TASK DETAILS - Repeat each record exactly. Any picture gets left out.

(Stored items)
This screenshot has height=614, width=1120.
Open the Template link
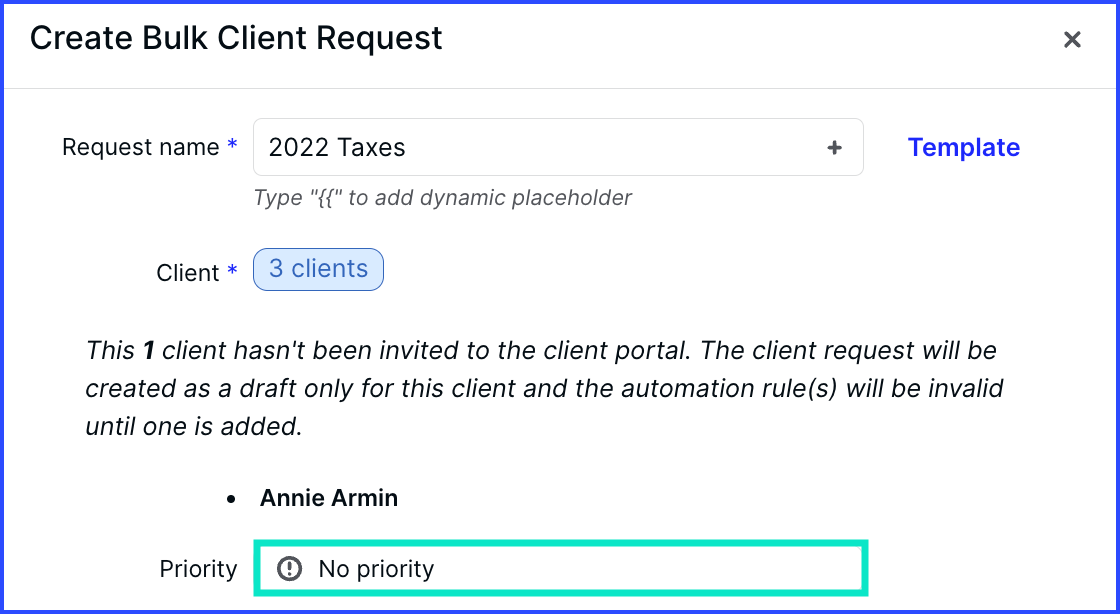(x=964, y=147)
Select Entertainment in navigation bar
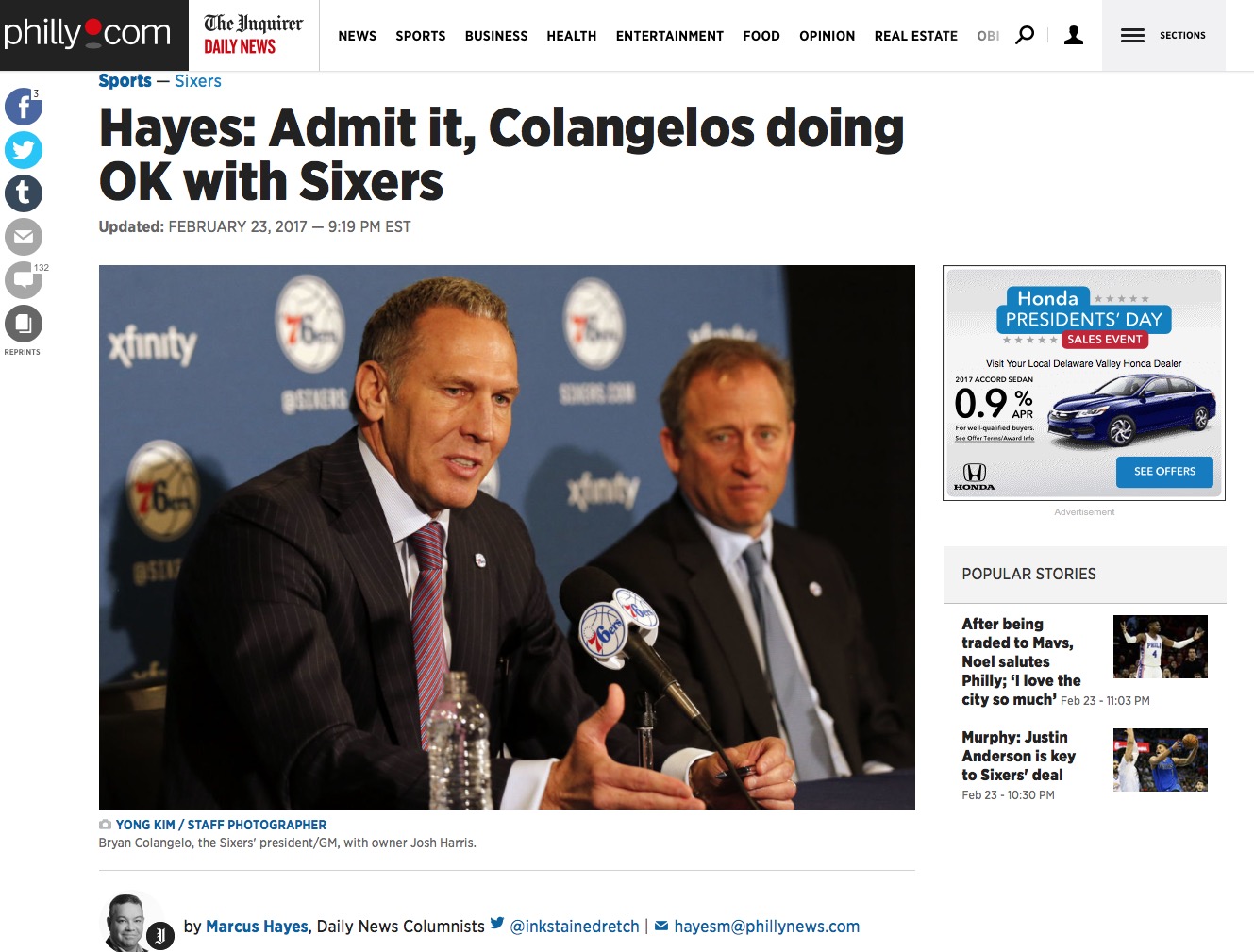 click(x=670, y=36)
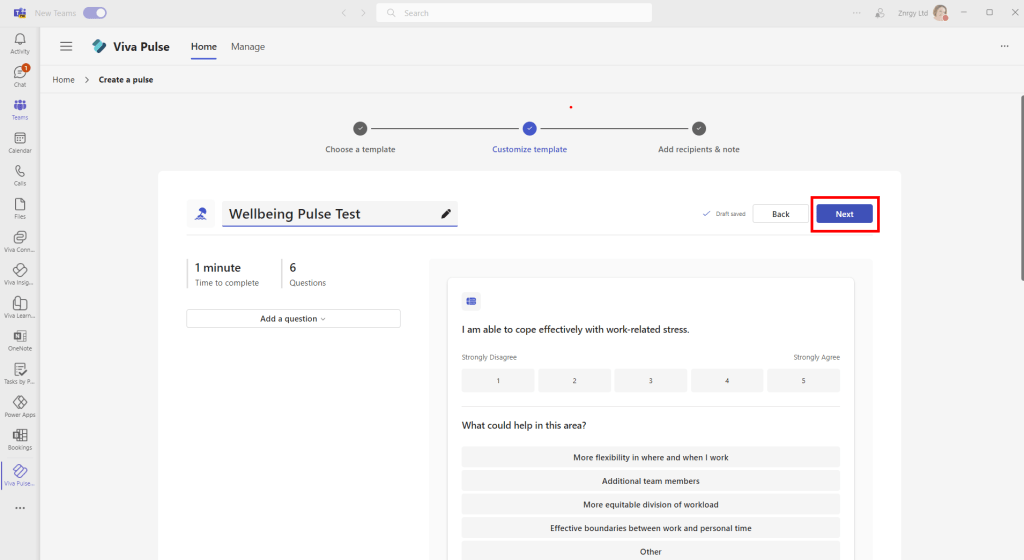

RESULT BELOW -
This screenshot has height=614, width=1120.
Open the Template link
(x=964, y=147)
Select Entertainment in navigation bar
 click(x=670, y=36)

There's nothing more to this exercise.